---------- Text section

What is the role of social media in politics?

Kimmi Lewis represents Lamar and other communities in the Colorado House of Representatives. An extremely conservative Republican, Rep. Lewis was one of only 9 state Representatives who voted against expelling fellow House member Steve Lebsock from the Colorado House. Lebsock was accused of sexually harassing female representatives, lobbyists, and other women; demanding sex from them; and retaliating when they refused.

The final vote was 52 for expulsion and 9 against.

But this website isn't about that.

This website is about the role of social media in politics and what happened when I asked my state representative, Kimmi Lewis, through her Facebook page, to explain why she voted against expelling Lebsock.

Are Facebook, Twitter, and other platforms the modern equivalent of a town hall in which constituents can ask questions and hold elected officials accountable or is social media merely another tool for propaganda from politicians who have forgotten that they work for us and not the other way around?

First, she deleted my words.

Rep. Lewis does not allow original comments on her Facebook page. You must submit a comment which must then be approved. This type of setup is annoying but is not unusual for political social media sites . I submitted a simple request: "Please explain why you voted against expelling Steve Lebsock." No one ever saw it.

--------------------
---------- Supplied material

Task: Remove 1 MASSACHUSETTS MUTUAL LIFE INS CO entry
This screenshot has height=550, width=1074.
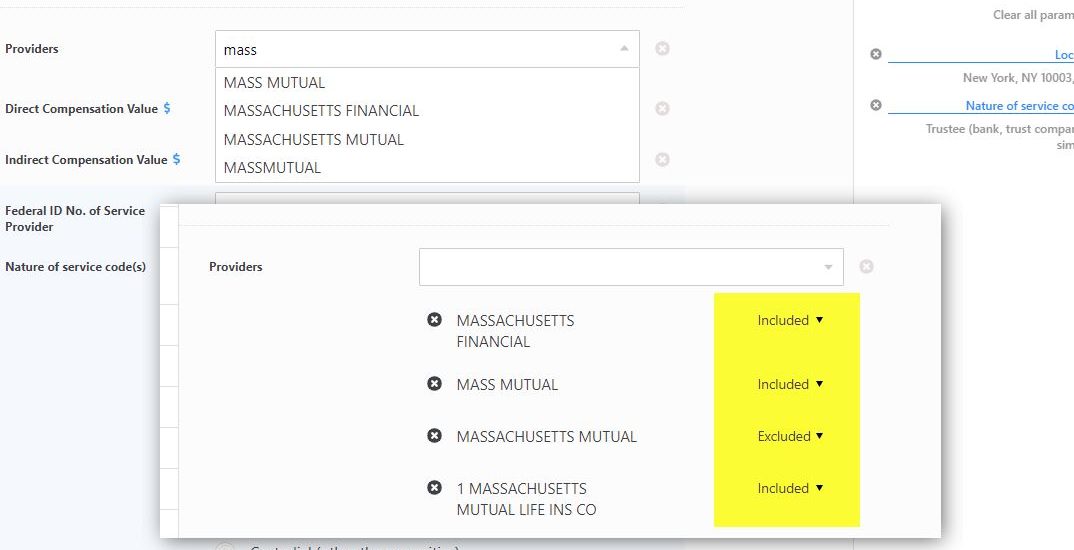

--------------------

**The tasks**
A: In the text on social media in politics, what was the final vote on expelling Steve Lebsock?
B: Translate this sentence from the text on social media in politics into Spanish: "Rep. Lewis does not allow original comments on her Facebook page."

**Task-by-task solutions**
A: 52 for expulsion and 9 against.

B: La representante Lewis no permite comentarios originales en su página de Facebook.